Use the clues below. Clue numbers in brackets show how many letters the answer has. Use the word bank if you get stuck.
ALGORITHM • BIAS • DATA • DIGITAL • ETHICS • MODEL • NEURAL • OUTPUT • PRIVACY • TRAINING
Match each term on the left to its definition on the right by writing the correct letter in the answer column.
| Term | Answer | Letter | Definition |
|---|---|---|---|
| Algorithm | A | Keeping personal information safe from unwanted access | |
| Bias | B | The result produced by an AI after it processes data | |
| Data | C | A system of rules a computer uses to complete a task | |
| Ethics | D | Raw facts and figures — the input material for AI | |
| Model | E | The moral principles that guide fair decision-making | |
| Neural network | F | An AI system trained on data to make predictions | |
| Output | G | Unfair treatment of certain groups built into AI systems | |
| Privacy | H | A type of AI inspired loosely by the structure of the brain | |
| Training | I | Relating to information stored or sent as electronic signals | |
| Digital | J | Teaching an AI system using large amounts of example data |
In te reo Māori, new words for technology are often coined deliberately by language experts and communities. Naming things in te reo Māori is not just translation — it embeds a cultural perspective and relationship with the concept. For example, pūkaha (algorithm) carries the sense of systematic organisation rooted in natural order, while tukutuku raraunga (data transmission) connects data to the idea of passing something carefully from one place to another.
| English term | Te reo Māori equivalent | What the reo term suggests about the concept |
|---|---|---|
| Algorithm | Pūkaha | |
| Data | Raraunga | |
| Bias / unfairness | Matawhānui (broad perspective) / Whakaaro takakē | |
| Privacy | Tūmataiti | |
| Digital | Matihiko |
Choose one te reo term from the table. Write 2–3 sentences explaining what the Māori word suggests about the concept that the English word does not.
This vocabulary activity supports the Digital Technologies learning area — building the technical language students need to engage critically with AI systems and their ethical implications. Students demonstrate understanding of how digital technologies are designed, used, and governed. Key Competencies addressed: Using Language, Symbols, and Texts (technical vocabulary acquisition) and Thinking (making connections between concepts).
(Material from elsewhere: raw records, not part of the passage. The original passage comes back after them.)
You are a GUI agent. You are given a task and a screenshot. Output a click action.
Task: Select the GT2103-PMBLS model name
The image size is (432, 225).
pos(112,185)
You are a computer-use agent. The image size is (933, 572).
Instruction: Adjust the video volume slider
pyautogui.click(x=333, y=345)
From a mātauranga Māori perspective, te ingoa — the name — carries meaning and responsibility. When we name things in te reo Māori, we are not simply translating: we are asserting that this knowledge belongs within a Māori worldview and should be understood through Māori values. Encouraging students to use te reo Māori equivalents alongside English AI terms is a small but meaningful act of language revitalisation in the context of digital citizenship. The word raraunga (data) comes from the root rau (to gather, to collect), which suggests data as something carefully gathered — not simply extracted. This framing aligns naturally with values of kaitiakitanga and careful stewardship of information.
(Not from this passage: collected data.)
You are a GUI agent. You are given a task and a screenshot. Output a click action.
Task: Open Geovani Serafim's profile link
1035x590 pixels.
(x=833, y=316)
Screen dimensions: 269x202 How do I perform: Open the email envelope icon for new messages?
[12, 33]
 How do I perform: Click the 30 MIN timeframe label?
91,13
What to print: one copy per student. Use the word bank for support learners; extension learners can attempt the crossword without the word bank before attempting the te reo extension.
Tīmata: Use the word bank and glossary. Focus on completing the crossword
accurately.
Paerewa: Complete the crossword, the glossary match, and write one te reo
sentence.
Tūāpae: Complete all sections and write a paragraph connecting three of the terms
to a real AI example from Aotearoa.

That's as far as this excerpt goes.